The Prosetta Platform
Prosetta’s approach begins with cell free protein synthesis in whole cell extracts. This approach replicates the complexity of events within the cell in a way that assays with purified components cannot, and allows for the possibility of unanticipated druggable activities and events. Prosetta has found that events very early in the lifetimes of proteins often determine their function. In particular, proteins that play central roles in many human illnesses, such as those that form viral capsids or participate in neurodegenerative diseases, are the substrates for catalyzed assembly reactions during or shortly after their synthesis. These assembly reactions have proven excellent targets for drugs.
With intense and prolonged effort, Prosetta has optimized its proprietary cell free protein synthesis system to serve as an assay to detect these assembly reactions. A protein synthesis reaction is programmed with with a message related to the disease of interest, and compounds that interfere with the assembly reaction identified. This approach is greatly accelerated by the use of Prosetta’s Hit Finder Collection, a library of fewer than 400 molecules that is the result of many years of work by Prosetta to identify a small set of molecules that target a finite set of multi protein complexes that Prosetta calls “assembly machines”. To date, in 24 tries with unrelated diseases, this library has never failed to provide at least two chemically tractable starting points.
The initial hits recognize the form of assembly machine present in healthy cells. Prosetta uses a combination of classic medicinal chemistry and proprietary drug resin affinity chromatography to develop the hit into a molecule that recognizes the related yet subtly different version of the assembly machine specific to diseased cells. What results is a full spectrum of allosteric modulators, ranging from strongly activating to strongly inactivating.

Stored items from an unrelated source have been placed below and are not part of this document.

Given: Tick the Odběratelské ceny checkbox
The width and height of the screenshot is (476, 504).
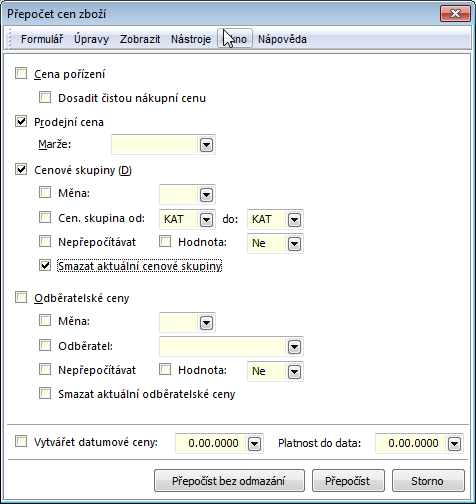Looking at the screenshot, I should tap(21, 297).
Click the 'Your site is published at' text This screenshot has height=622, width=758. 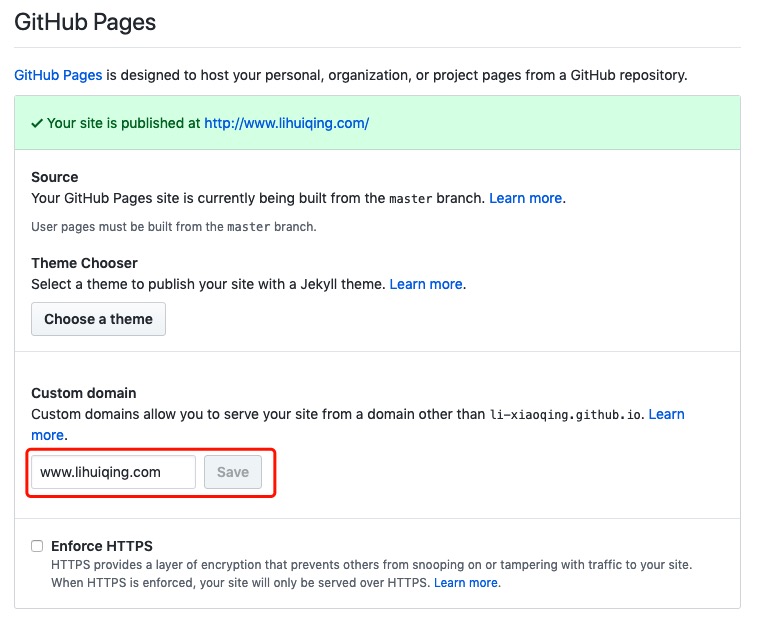point(123,123)
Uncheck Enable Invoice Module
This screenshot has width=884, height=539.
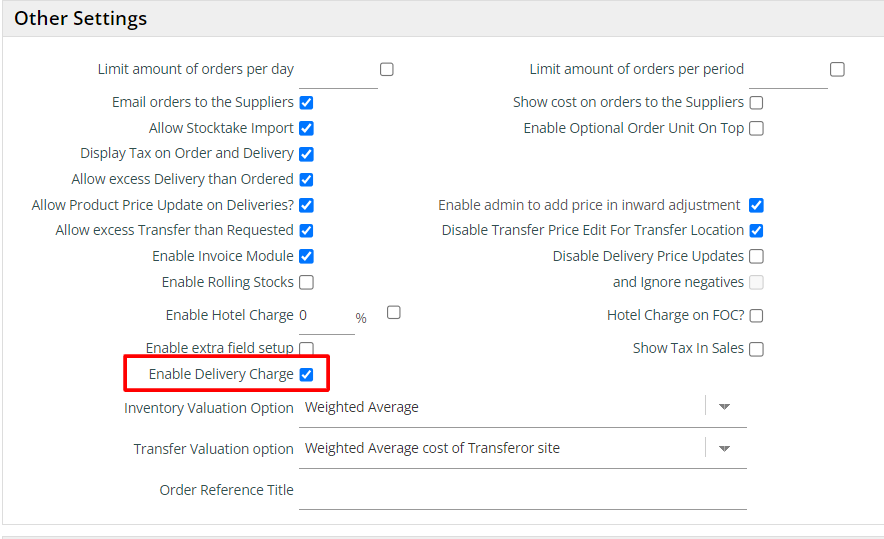pyautogui.click(x=306, y=257)
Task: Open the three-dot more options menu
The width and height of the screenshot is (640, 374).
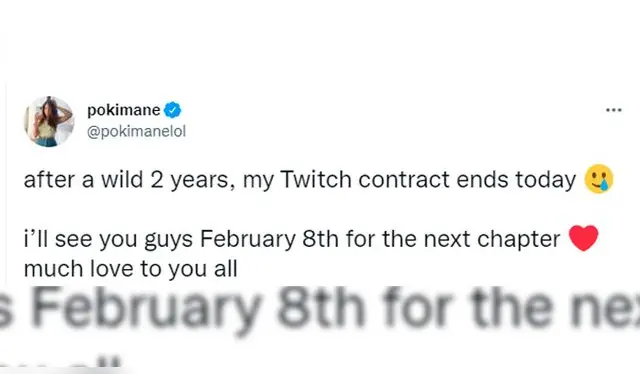Action: tap(613, 110)
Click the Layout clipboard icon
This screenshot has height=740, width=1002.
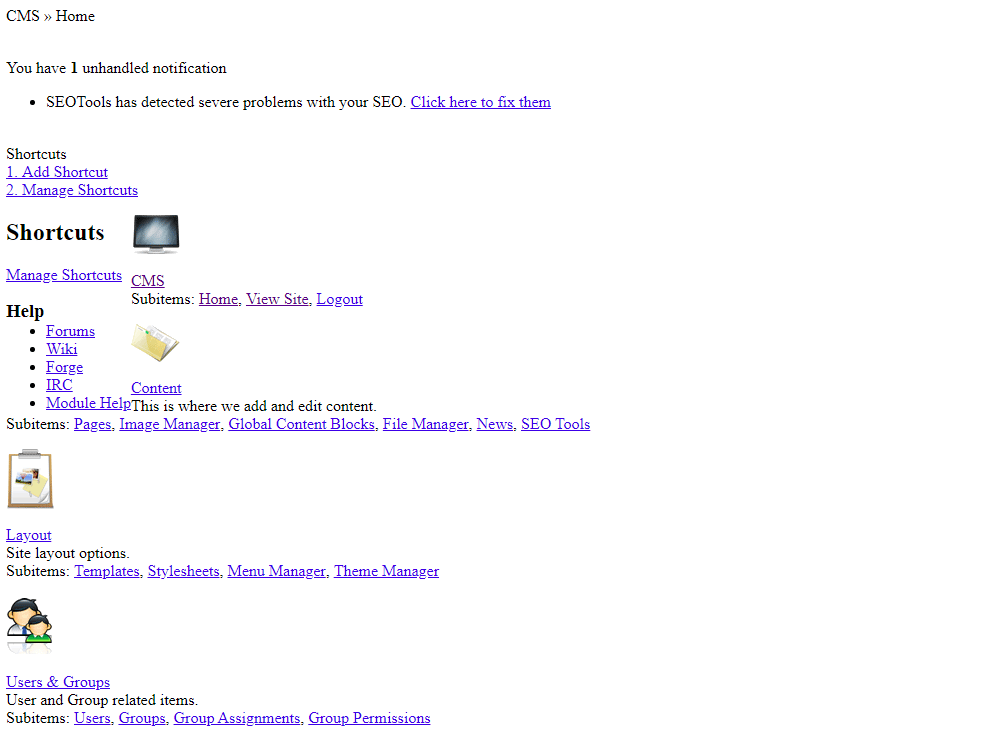30,479
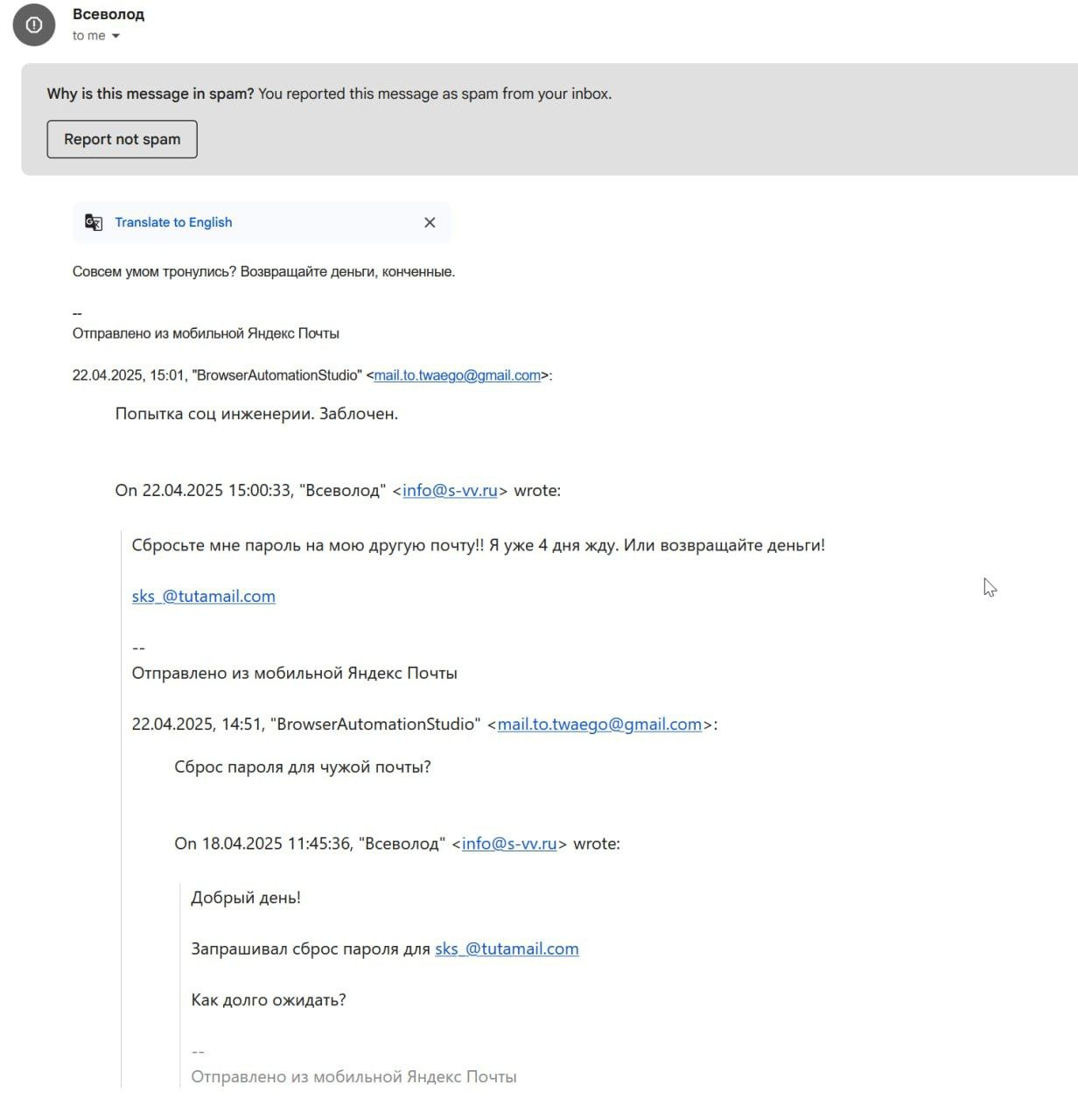This screenshot has width=1078, height=1120.
Task: Open gmail address link in the 14:51 quote header
Action: (x=599, y=724)
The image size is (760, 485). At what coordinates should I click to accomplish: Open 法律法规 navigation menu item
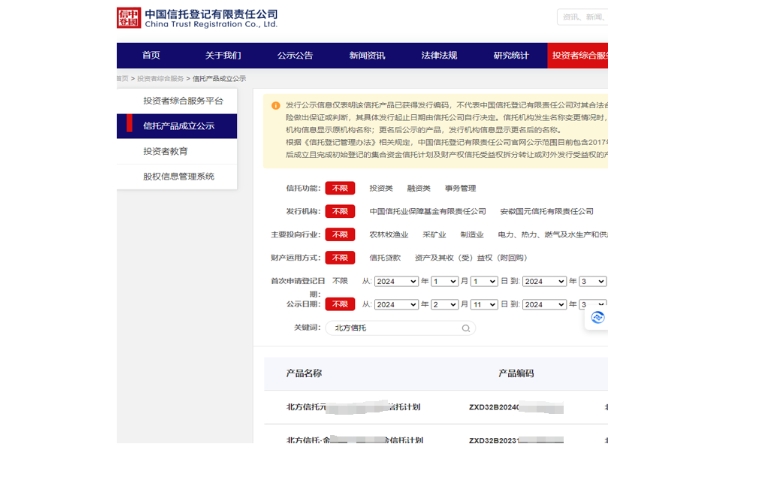click(x=439, y=56)
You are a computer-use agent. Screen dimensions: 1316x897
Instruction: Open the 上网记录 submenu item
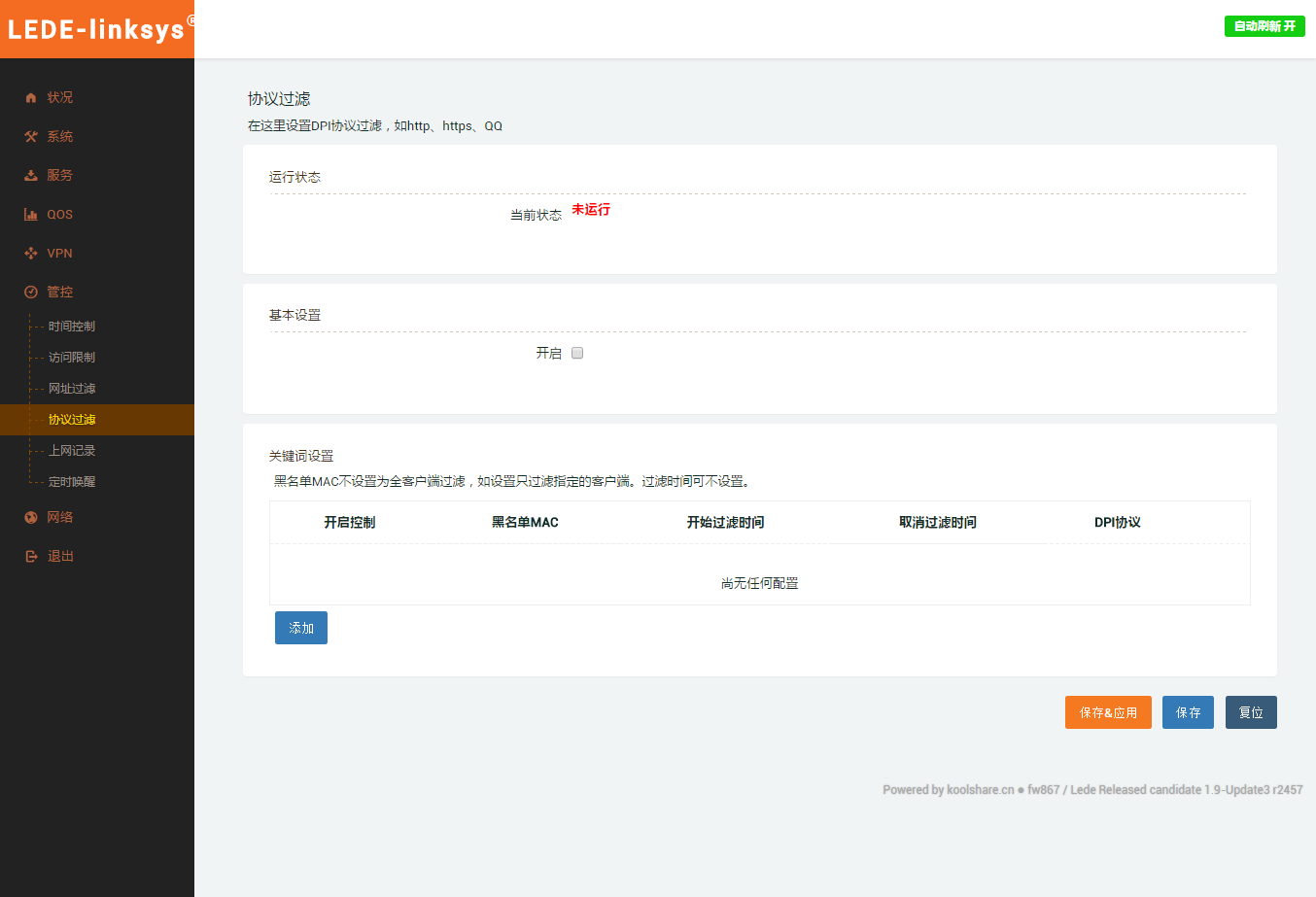coord(72,451)
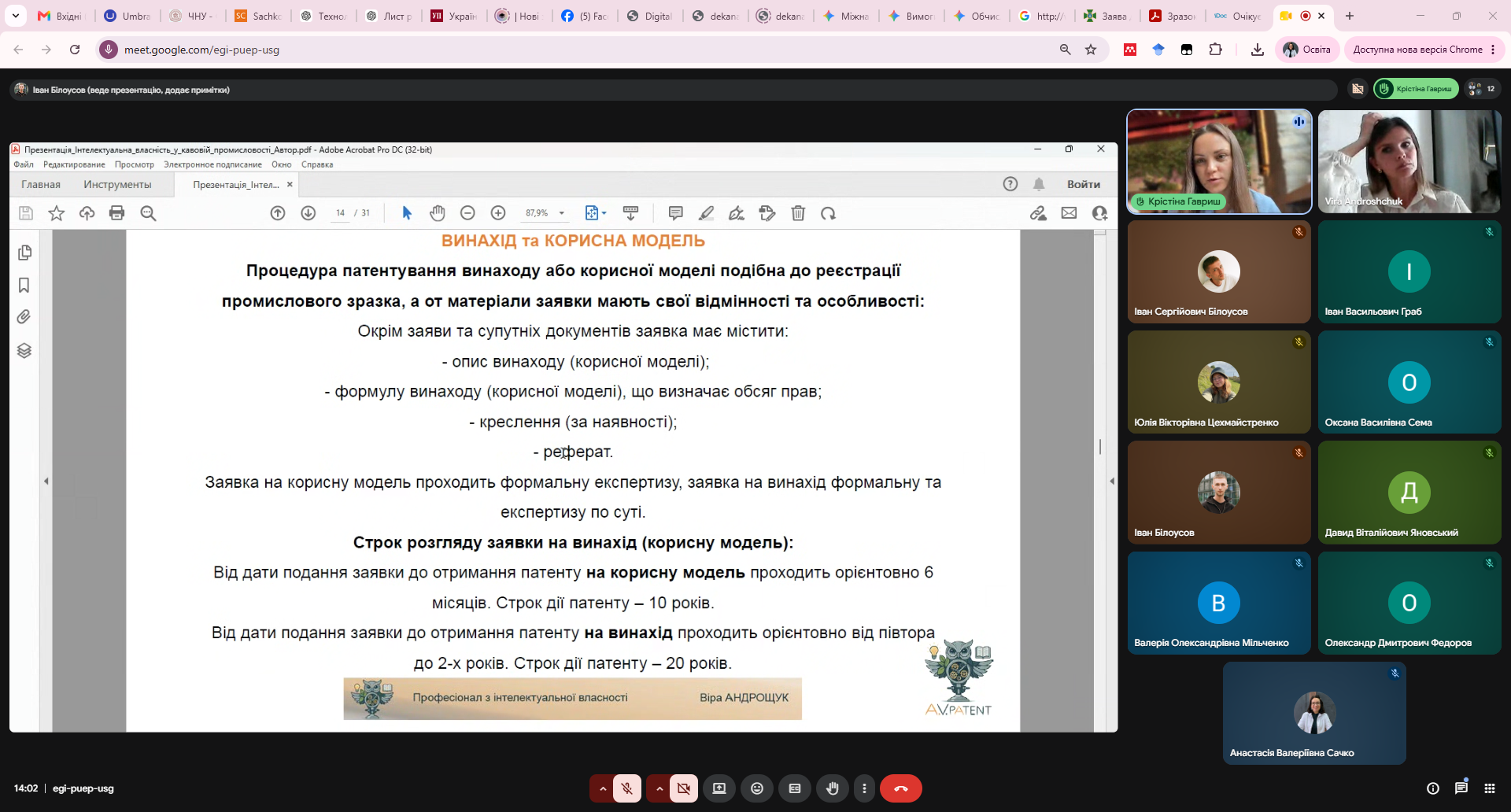Unmute the microphone

click(x=627, y=788)

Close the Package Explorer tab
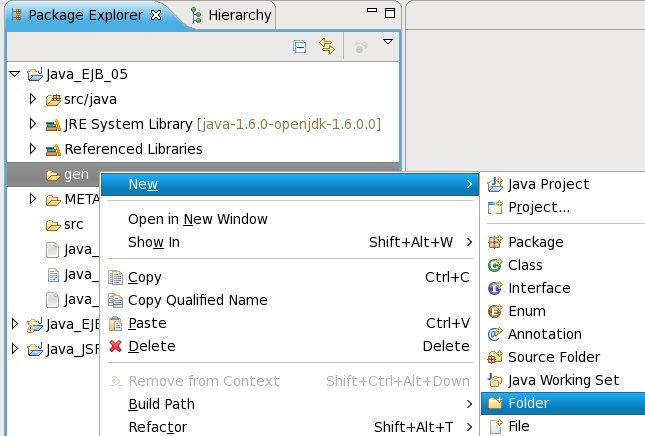[155, 15]
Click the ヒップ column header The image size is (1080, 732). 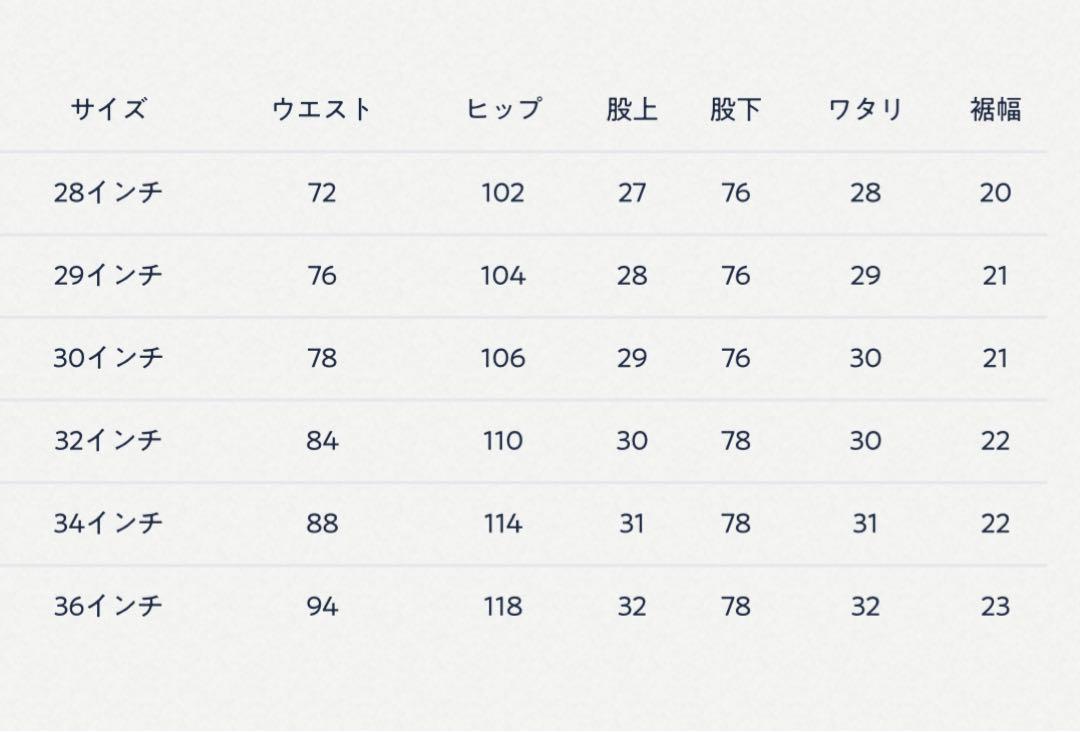tap(503, 109)
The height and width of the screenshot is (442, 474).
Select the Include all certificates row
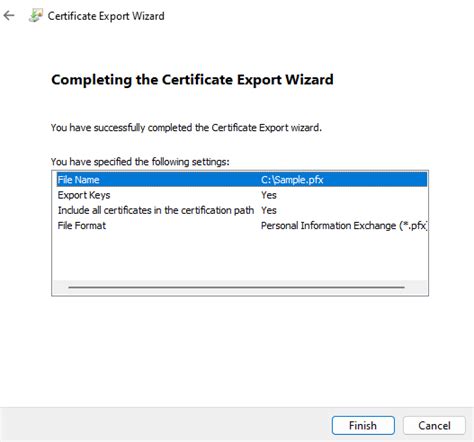[242, 210]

Having developed the Hitfinder Collection, Prosetta now often skips the initial phase of cell free protein synthesis, and simply uses the Hitfinder Collection in cell-based screens. This approach has led to our CNS and oncology programs, and offers the potential for vastly accelerated conventional or exploratory screening, as well as the use of complex, highly informative assays – such as proteomics or whole tissue microscopy - that cannot be used in screens with large compound libraries. Why screen a million molecules when you can screen 300 with far greater resolution?